24.09 - Cagliari

No navio, a água da torneira era dita não-potável. Parece que é quando não há água que sentimos mais sede. É quando não há Ana Paula Arósio que sentimos mais vontade. Aposto que o marido dela, que a tem ali do lado, nem dá bola... Depois de virar um litro de um refrigerante esquisito e meio litro de toddynho, a sede continuava. Reluto muito em pagar pra beber água e fazer cocô, mas ontem não teve jeito. Pelo menos a privada da cabine seguiu sendo de graça.

Cagliari, ao contrário de Nápoles, me causou muito melhor impressão. A arquitetura é a mesma, aqueles prédios meio velhinhos, com o reboco caindo, mas tudo mais bonitinho, colorido, uma cidade bem-cuidada, com uma geografia toda maluca, bem vertical, cheia de níveis, com rampas que dão em escadas que dão em ladeiras, e quando a gente percebe, já está lá uns 200 metros acima do nível do mar, ainda mais perto do sol ardidíssimo que tanta falta fez na Finlândia.

Uma catedral em cada esquina.
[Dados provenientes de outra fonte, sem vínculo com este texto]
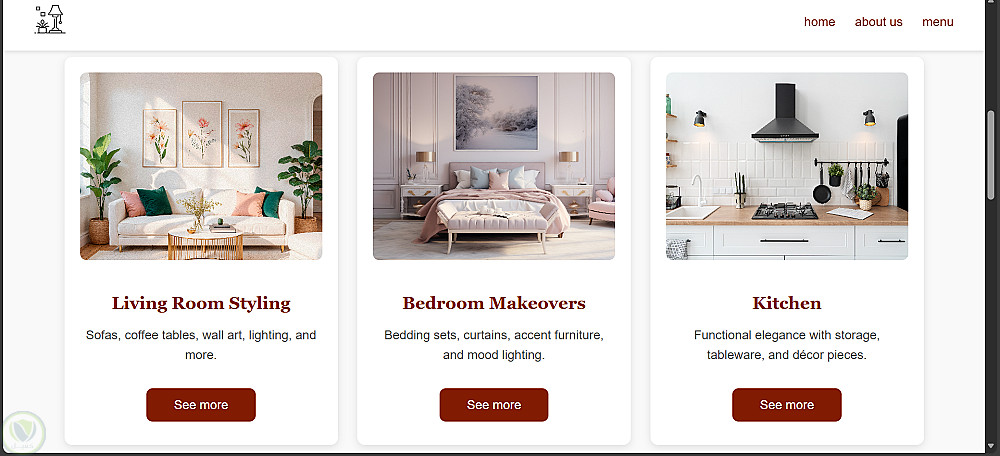Select the Bedroom Makeovers heading

coord(494,303)
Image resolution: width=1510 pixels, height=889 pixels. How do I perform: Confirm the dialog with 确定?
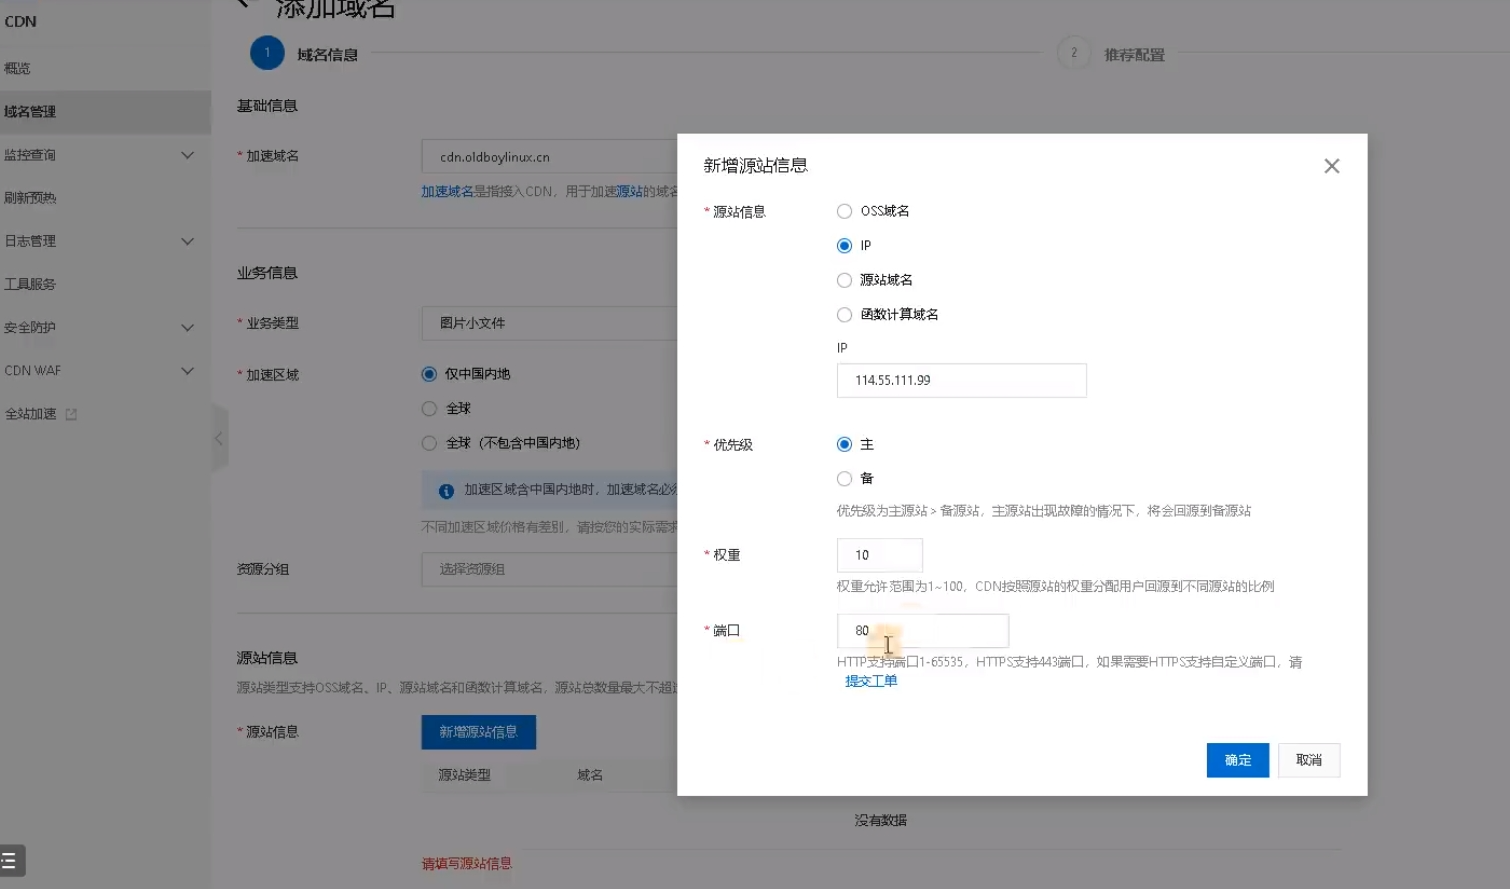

Eu achava que catedrais fosse como alunos negros por turma do Colégio Bandeirantes: um só, e olha lá, se não se suicidar. A maior parte delas fechada. Os museus e absolutamente qualquer outra coisa de interesse turístico são todos pagos. Aqui, de graça, não se consegue nem gonorréia. Então o dia foi dedicado a ficar andando de um destino a outro e dando meia volta na frente da bilheteria.
Mas as caminhadas foram sempre bem cênicas.